Excess weight during pregnancy increases risk for adverse maternal and infant outcomes. There is evidence that increased physical activity (PA) may buffer these effects. However, few studies have documented amounts of PA or its demographic and psychological correlates among pregnant women with overweight/obesity.


Women (N=264, Mage=28.46, SDage=5.43; MBMI=34.00, SDBMI=7.09) between 12-20 weeks gestation (M=15.69, SD=2.45) were recruited for an observational study of perinatal weight and eating patterns. Participants completed ratings of perceived stress and depressive symptoms. Eating disorder psychopathology was documented by the Eating Disorders Examination interview. PA was assessed via interview using the Paffenbarger Physical Activity Survey, yielding estimates of total energy expenditure (TEE) and expenditure from light and moderate to vigorous intensity PA (MVPA). Height and weight were measured to calculate BMI. Weeks gestation was included as a covariate in all models.

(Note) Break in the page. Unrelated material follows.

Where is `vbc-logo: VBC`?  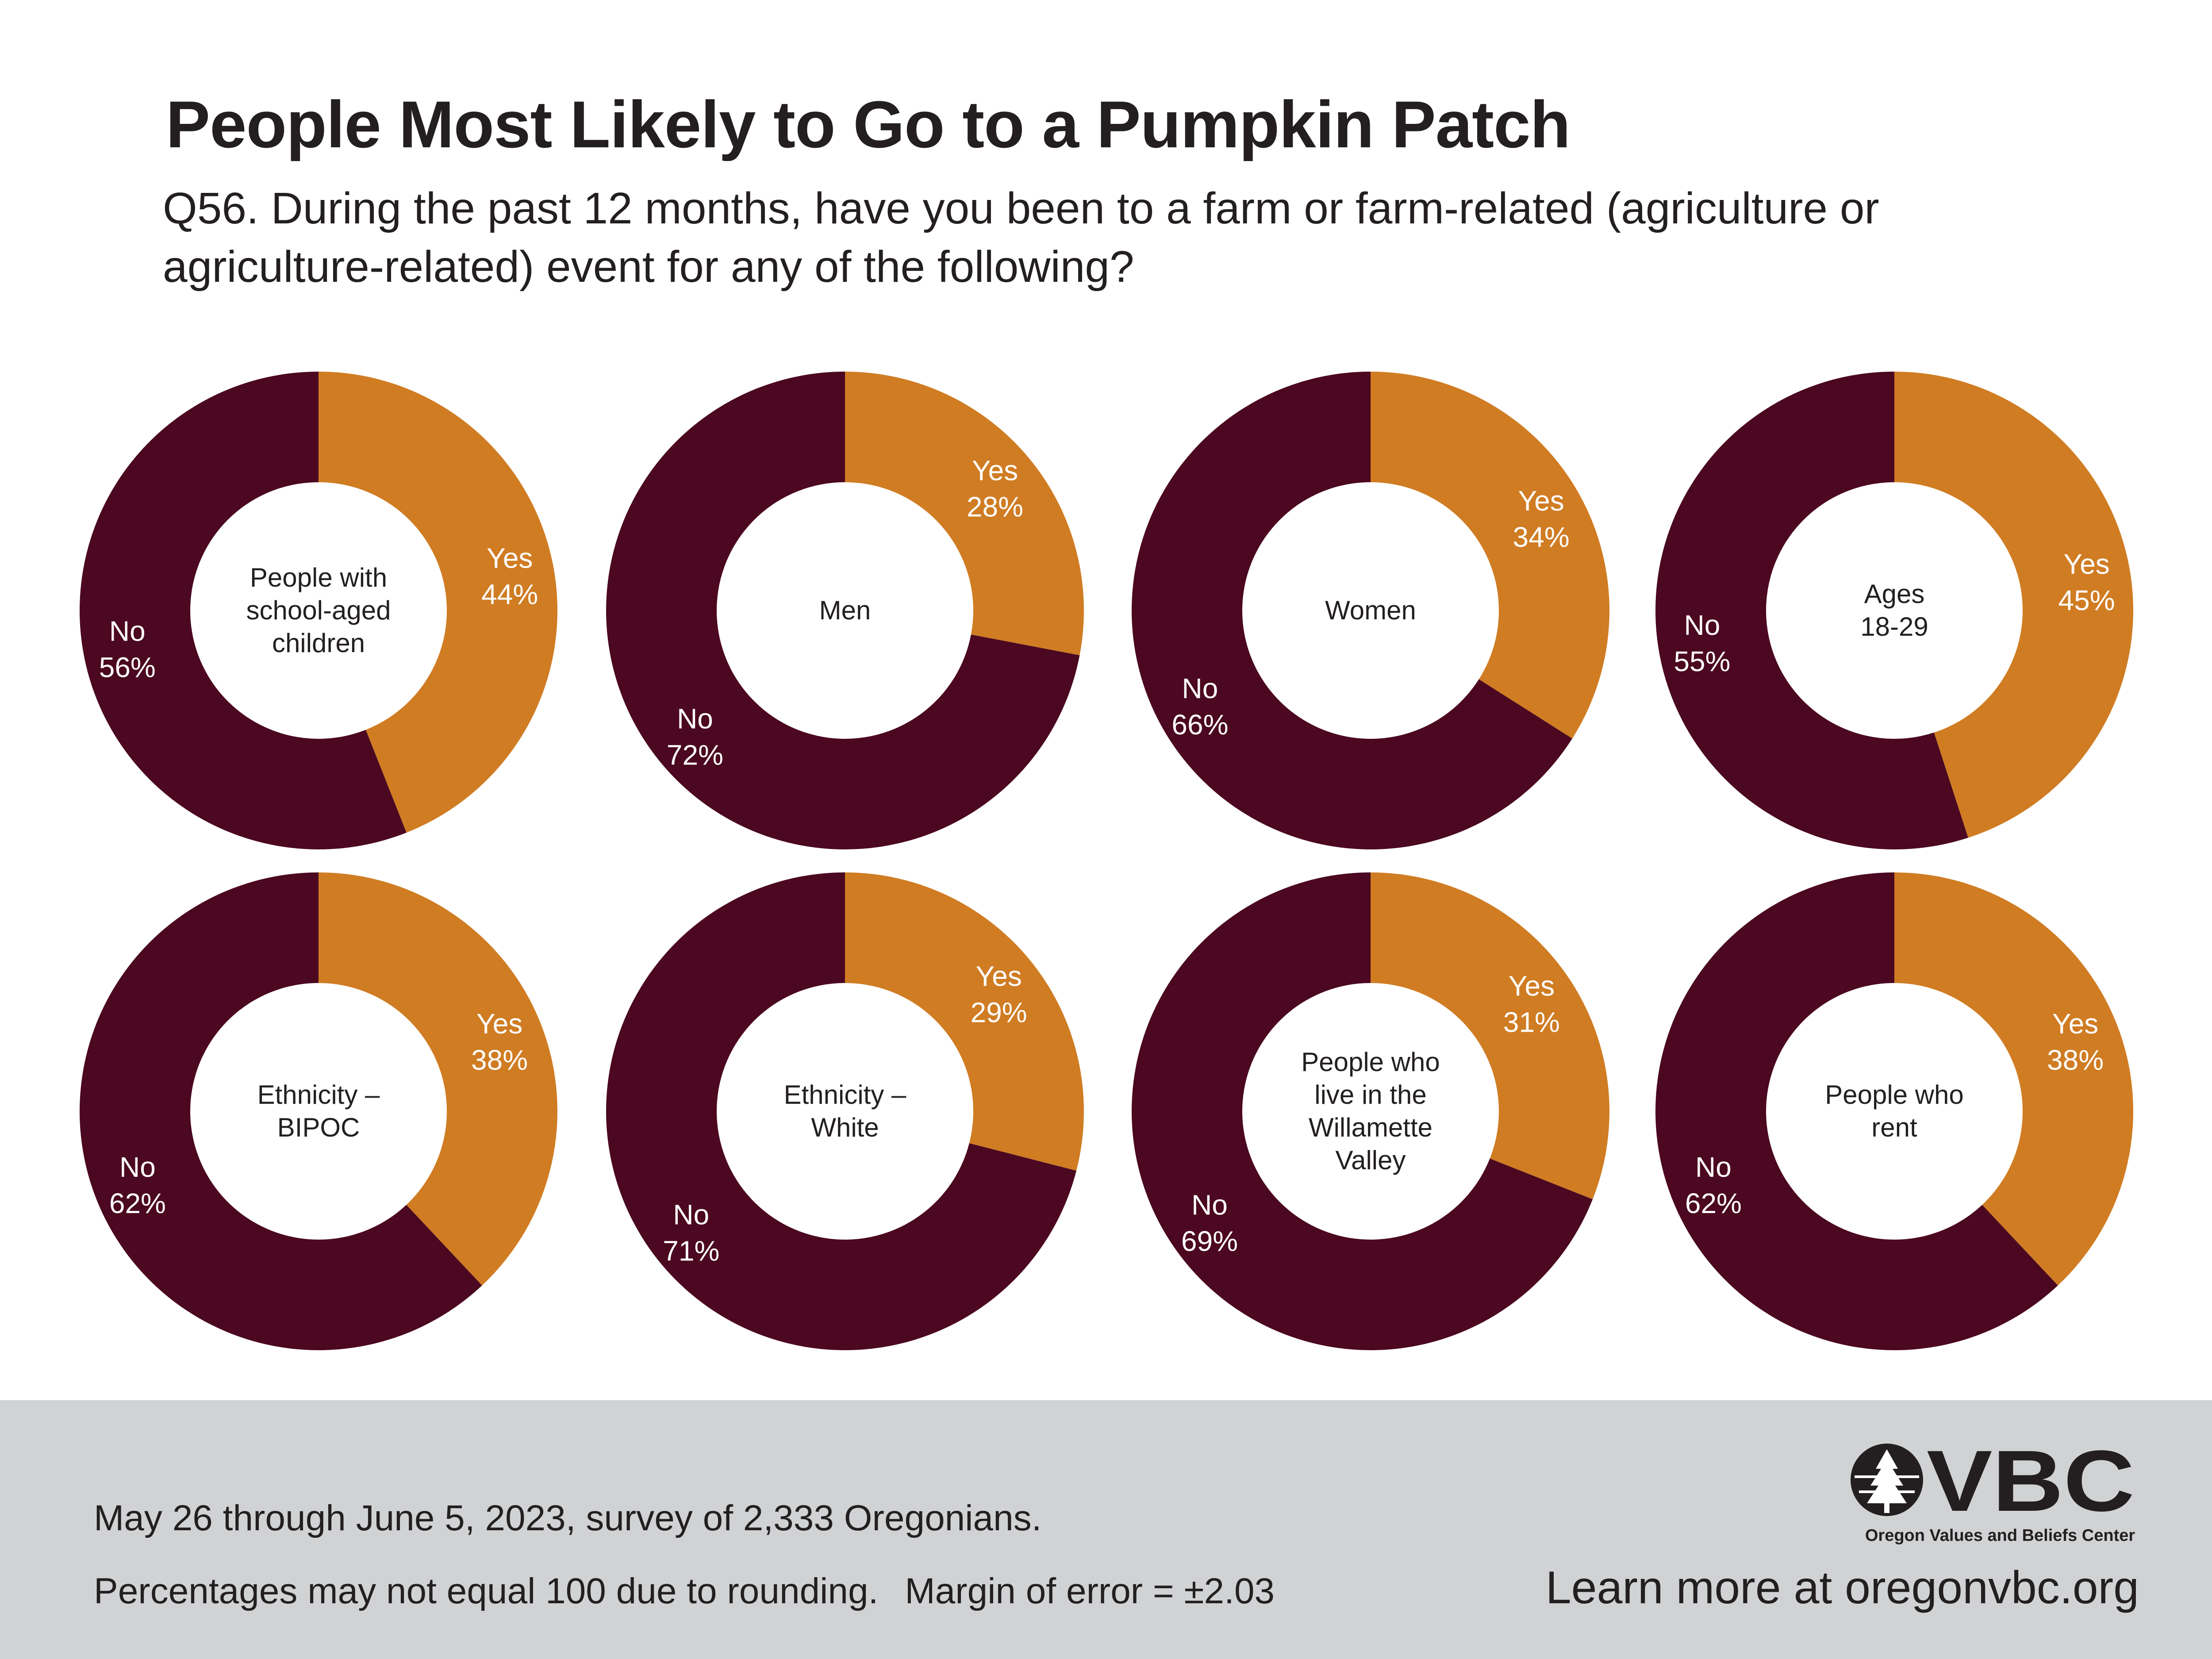
vbc-logo: VBC is located at coordinates (1995, 1480).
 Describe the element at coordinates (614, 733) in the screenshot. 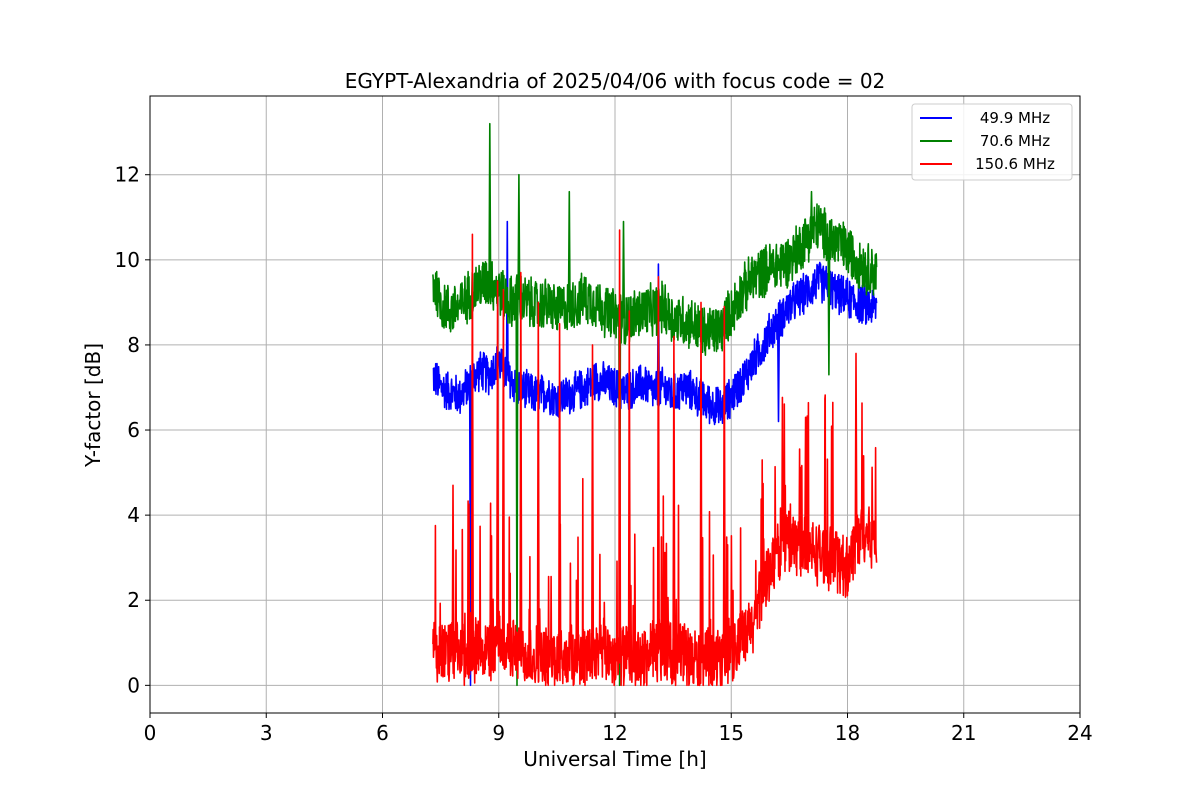

I see `x-tick-label-4: 12` at that location.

Mean duration of PA of any intensity was 201.67±456.65 minutes, with 22% of women engaging in the recommended ≥150 weekly minutes of MVPA. Lower family income was associated with lesser likelihood of meeting this recommendation (OR=2.348, p<0.01). Higher perceived stress (β=-0.137, p=0.04) and eating concerns (β=-0.168, p<0.01) were associated with lower TEE. Depressive symptoms were not associated with any estimate of PA. No estimate of PA predicted BMI.


Pregnant women with overweight/obesity engage in modest amounts of PA during the first half of pregnancy, although few meet PA guidelines. Lower family income, higher perceived stress and greater eating psychopathology were related to lesser PA engagement. Future research to determine whether PA early in pregnancy is associated with maternal and infant outcomes later in the perinatal period is indicated.